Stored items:
⁂

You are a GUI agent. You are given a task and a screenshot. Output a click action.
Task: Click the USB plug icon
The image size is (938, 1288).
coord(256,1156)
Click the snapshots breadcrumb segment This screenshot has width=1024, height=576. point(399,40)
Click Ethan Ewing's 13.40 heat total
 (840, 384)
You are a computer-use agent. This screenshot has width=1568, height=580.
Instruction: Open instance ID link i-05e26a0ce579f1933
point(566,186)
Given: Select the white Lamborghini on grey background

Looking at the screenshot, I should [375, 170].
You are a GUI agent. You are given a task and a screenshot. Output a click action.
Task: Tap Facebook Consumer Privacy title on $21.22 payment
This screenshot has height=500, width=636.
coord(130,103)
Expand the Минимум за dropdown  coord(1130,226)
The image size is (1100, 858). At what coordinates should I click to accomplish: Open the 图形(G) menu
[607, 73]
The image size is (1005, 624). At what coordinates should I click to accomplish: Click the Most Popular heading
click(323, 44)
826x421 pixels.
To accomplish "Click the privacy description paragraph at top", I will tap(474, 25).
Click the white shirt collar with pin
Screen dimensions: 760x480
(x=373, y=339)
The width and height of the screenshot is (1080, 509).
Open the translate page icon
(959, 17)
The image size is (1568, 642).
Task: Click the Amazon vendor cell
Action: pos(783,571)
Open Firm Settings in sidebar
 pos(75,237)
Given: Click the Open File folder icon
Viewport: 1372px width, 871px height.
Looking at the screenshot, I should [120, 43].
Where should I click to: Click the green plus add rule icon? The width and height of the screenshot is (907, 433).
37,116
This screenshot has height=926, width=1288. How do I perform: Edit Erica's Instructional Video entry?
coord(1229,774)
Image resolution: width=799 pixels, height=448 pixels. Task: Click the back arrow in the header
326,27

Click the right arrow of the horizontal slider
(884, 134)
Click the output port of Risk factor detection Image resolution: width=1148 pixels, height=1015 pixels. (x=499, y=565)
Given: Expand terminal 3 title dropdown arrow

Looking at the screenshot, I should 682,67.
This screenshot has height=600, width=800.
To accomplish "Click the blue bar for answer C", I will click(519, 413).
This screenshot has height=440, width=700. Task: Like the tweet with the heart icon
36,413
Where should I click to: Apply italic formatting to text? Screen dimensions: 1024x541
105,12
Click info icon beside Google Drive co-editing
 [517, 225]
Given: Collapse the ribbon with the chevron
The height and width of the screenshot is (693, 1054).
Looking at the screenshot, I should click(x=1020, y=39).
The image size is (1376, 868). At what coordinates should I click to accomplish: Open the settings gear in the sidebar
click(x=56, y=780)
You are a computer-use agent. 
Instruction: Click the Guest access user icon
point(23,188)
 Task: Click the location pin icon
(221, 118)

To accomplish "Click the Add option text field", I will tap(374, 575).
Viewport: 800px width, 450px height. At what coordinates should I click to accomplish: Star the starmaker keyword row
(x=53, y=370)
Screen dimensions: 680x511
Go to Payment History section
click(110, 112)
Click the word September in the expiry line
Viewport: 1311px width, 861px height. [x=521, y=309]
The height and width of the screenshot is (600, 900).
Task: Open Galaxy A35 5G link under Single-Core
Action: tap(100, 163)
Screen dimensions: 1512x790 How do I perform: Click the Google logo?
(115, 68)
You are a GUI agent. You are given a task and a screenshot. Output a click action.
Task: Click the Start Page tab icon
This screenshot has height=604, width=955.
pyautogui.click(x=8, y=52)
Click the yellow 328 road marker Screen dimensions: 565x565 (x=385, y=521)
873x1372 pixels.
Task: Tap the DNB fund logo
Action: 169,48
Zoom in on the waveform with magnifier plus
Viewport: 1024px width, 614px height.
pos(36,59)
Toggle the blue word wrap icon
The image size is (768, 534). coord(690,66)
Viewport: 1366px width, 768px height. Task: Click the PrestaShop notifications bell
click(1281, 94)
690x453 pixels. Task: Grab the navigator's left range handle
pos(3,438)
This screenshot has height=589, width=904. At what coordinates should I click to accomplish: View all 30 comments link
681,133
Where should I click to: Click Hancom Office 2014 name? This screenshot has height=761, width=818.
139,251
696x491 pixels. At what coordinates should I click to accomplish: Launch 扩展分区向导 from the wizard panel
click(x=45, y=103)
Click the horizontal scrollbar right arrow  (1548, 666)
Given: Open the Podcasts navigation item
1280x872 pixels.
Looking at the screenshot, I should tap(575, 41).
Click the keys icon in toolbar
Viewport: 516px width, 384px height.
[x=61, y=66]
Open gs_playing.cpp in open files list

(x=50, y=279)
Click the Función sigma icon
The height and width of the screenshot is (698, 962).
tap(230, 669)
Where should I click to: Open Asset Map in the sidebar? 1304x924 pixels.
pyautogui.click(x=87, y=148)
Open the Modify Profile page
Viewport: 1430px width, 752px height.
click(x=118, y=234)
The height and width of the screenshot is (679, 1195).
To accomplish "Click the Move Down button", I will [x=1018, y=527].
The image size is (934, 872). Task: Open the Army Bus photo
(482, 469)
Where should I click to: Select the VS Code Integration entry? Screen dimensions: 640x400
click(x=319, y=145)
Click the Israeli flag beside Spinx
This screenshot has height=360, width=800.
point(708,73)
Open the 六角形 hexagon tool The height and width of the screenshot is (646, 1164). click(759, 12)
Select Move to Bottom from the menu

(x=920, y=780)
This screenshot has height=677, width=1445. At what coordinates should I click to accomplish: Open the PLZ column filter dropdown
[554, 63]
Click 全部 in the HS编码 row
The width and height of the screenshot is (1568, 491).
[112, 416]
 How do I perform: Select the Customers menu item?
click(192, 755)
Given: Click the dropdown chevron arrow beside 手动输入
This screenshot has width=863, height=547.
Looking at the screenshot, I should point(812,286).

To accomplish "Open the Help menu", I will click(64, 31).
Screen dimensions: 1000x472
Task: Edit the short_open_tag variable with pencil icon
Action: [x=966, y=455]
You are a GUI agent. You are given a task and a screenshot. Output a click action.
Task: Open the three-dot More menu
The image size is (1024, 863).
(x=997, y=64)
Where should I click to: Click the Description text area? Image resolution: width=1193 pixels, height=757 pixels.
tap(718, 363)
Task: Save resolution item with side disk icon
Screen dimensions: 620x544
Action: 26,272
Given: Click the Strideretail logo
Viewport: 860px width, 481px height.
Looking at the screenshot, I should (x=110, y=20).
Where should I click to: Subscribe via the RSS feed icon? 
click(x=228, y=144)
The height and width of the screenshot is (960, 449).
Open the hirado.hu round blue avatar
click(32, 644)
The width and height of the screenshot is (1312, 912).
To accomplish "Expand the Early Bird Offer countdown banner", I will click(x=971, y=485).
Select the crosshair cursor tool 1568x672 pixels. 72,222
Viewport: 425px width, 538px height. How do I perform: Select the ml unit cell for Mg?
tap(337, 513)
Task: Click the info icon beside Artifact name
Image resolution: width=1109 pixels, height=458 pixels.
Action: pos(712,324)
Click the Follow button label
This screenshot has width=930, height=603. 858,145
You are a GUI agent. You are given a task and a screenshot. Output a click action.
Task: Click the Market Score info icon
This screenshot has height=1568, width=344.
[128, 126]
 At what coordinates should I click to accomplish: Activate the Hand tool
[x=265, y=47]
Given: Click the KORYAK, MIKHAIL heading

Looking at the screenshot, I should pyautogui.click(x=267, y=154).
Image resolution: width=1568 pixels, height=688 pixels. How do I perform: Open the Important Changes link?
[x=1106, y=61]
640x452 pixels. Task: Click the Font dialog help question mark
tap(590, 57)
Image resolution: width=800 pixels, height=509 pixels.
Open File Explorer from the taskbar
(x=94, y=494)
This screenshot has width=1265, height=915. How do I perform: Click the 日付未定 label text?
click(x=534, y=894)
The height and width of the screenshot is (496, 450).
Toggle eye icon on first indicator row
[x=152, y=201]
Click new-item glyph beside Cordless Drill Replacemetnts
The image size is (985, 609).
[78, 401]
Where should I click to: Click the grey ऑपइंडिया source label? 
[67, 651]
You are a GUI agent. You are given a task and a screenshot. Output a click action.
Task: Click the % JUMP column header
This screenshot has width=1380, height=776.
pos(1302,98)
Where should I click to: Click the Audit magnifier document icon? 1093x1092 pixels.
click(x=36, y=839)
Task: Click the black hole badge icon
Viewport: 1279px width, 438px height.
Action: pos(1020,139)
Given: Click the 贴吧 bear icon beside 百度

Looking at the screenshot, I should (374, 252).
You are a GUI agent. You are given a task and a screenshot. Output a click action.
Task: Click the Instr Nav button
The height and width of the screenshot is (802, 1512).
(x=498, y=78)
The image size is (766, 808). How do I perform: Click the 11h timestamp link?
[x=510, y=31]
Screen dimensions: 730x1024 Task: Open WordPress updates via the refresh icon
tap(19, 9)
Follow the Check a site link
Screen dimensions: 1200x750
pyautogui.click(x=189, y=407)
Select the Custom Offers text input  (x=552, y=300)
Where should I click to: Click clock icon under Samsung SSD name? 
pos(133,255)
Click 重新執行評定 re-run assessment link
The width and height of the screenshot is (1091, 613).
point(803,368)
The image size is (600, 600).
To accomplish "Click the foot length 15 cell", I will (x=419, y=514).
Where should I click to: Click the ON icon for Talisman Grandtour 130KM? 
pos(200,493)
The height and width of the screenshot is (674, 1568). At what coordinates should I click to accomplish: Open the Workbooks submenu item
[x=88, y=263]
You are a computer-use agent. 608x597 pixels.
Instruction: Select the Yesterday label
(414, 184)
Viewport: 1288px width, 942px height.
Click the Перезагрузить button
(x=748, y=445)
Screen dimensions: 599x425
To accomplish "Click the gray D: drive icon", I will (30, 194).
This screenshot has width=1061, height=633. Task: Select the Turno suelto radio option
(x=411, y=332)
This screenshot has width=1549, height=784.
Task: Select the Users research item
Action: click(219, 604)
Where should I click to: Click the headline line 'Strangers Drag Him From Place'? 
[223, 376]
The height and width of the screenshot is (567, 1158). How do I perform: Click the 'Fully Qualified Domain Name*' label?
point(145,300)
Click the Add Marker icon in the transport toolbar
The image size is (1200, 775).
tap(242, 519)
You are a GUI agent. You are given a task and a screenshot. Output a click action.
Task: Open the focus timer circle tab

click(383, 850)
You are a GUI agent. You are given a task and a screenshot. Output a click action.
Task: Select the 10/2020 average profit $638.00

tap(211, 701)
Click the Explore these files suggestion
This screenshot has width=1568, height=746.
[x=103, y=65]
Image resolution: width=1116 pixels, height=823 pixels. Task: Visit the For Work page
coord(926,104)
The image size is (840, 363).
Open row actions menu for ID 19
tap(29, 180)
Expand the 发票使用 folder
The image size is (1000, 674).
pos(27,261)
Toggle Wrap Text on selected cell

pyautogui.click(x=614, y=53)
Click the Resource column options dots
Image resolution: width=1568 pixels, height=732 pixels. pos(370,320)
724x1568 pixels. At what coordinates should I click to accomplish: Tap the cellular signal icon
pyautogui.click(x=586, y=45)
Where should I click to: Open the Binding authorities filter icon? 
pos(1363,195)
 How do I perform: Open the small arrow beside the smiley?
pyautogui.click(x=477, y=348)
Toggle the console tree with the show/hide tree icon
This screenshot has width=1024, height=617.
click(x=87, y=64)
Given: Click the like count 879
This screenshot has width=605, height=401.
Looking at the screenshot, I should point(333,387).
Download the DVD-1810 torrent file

⁂

Once you reach the line with "The height and width of the screenshot is (698, 962)." in the data above, copy it and every line after it exactly, up to and including the line with "Open the 六角形".

◆ **FINISHED EXERCISE**:
The height and width of the screenshot is (698, 962).
tap(230, 669)
Where should I click to: Open Asset Map in the sidebar? 1304x924 pixels.
pyautogui.click(x=87, y=148)
Open the Modify Profile page
Viewport: 1430px width, 752px height.
click(x=118, y=234)
The height and width of the screenshot is (679, 1195).
To accomplish "Click the Move Down button", I will [x=1018, y=527].
The image size is (934, 872). Task: Open the Army Bus photo
(482, 469)
Where should I click to: Select the VS Code Integration entry? Screen dimensions: 640x400
click(x=319, y=145)
Click the Israeli flag beside Spinx
This screenshot has height=360, width=800.
point(708,73)
Open the 六角形 hexagon tool The height and width of the screenshot is (646, 1164). click(759, 12)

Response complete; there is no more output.